◆ PROBLEMS TO SOLVE:
**a)** Answer these questions using the book review:
(i) Who are the three authors of the book?
(ii) Toward whom did the reviewer find the book mostly geared?
(iii) In handling playground fights between children, what two roles do the authors describe a parent not taking on?
**b)** Transcribe the book review between "I just finished" and "major parenting books.)", inclusive.

◆ TEXT PROVIDED:
--------------------------------------------------
Review and Main Takeaways of Positive Discipline for Preschoolers: For Their Early Years

I just finished reading Positive Discipline for Preschoolers: For Their Early Years–Raising Children Who are Responsible, Respectful, and Resourceful (Positive Discipline Library) by Jane Ed.D. Nelsen, Cheryl Erwin, and Roslyn Ann Duffy. As always, I type up a blog post about what I got out of the book and if I would recommend.

I found this book mostly geared towards teachers and a little condescending in tone towards parents. Regardless, I got some things out of it. Here they are. (I post but the new things I get out of each book. See my category on the side about Parenting books for brief takeaways of many major parenting books.)

  • This statement about emotions is insightful: “Feelings are the language of energy. The very word emotion has as its base the word motion; our feelings and emotions do move us, mentally, verbally, or physically.
  • Hands down the best advice I have gotten about handling fights at the playground between children was found in this book. The authors describe not being “rescuer or referee,” and also not immediately calling the school or other parent to blame them for the problem. Rather, the authors say to focus on giving your child guidance about how to handle the situation next time. In the story they give, the mother handles the daugthers emotions first, by validating them, raises her daughter’s awareness of how the other child felt, then offered possible solutions. I have been working with my son to say “No pushing!” or “No hitting!” when another child does this, rather than hit back. A great foundation to teach a child to set boundaries *for themselves*.
--------------------------------------------------
[Saved data entries]

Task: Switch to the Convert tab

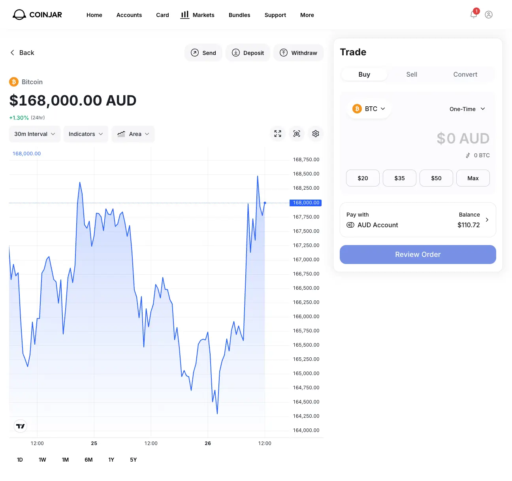Action: (x=465, y=74)
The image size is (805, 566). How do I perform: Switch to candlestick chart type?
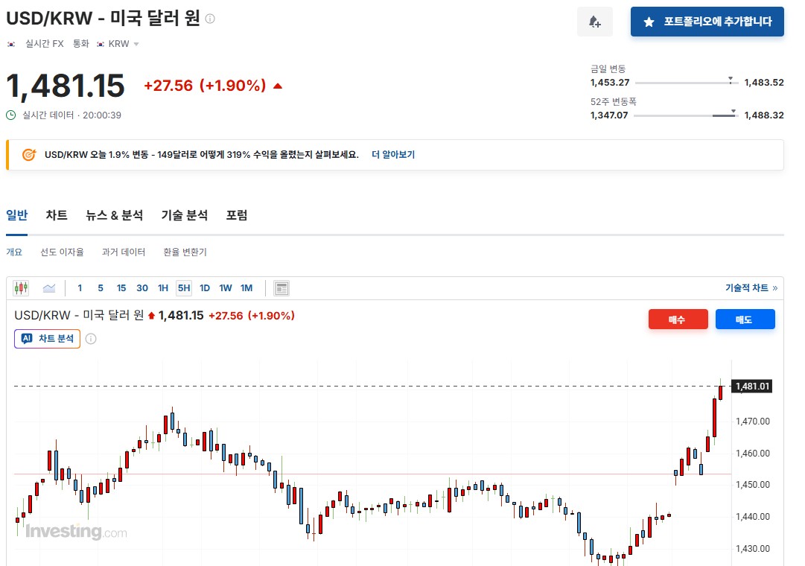tap(21, 288)
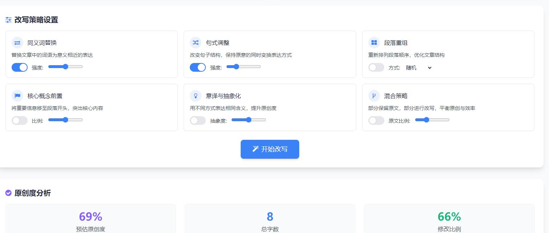Enable the 意译与抽象化 toggle
The width and height of the screenshot is (549, 233).
point(198,121)
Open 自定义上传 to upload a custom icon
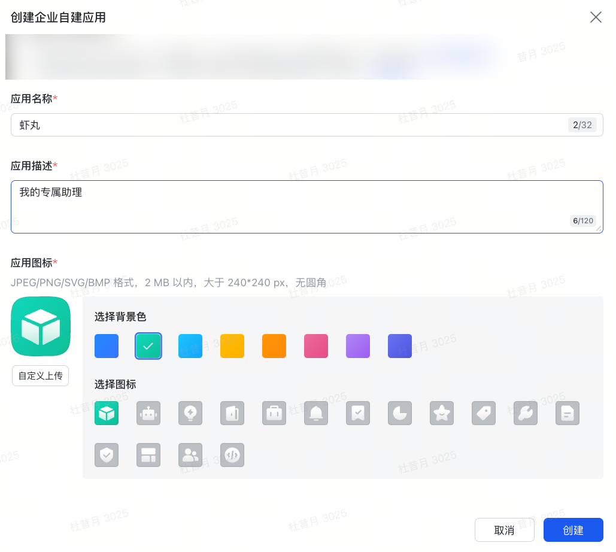The width and height of the screenshot is (616, 552). click(x=40, y=375)
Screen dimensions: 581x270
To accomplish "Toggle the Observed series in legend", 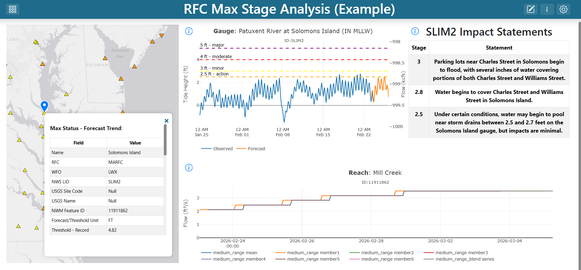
--------------------------------------------------
◆ FULL SOLUTIONS:
**a)**
(i) Jane Ed.D. Nelsen, Cheryl Erwin, and Roslyn Ann Duffy
(ii) Teachers
(iii) Rescuer or referee

**b)**
I just finished reading Positive Discipline for Preschoolers: For Their Early Years–Raising Children Who are Responsible, Respectful, and Resourceful (Positive Discipline Library) by Jane Ed.D. Nelsen, Cheryl Erwin, and Roslyn Ann Duffy. As always, I type up a blog post about what I got out of the book and if I would recommend.

I found this book mostly geared towards teachers and a little condescending in tone towards parents. Regardless, I got some things out of it. Here they are. (I post but the new things I get out of each book. See my category on the side about Parenting books for brief takeaways of many major parenting books.)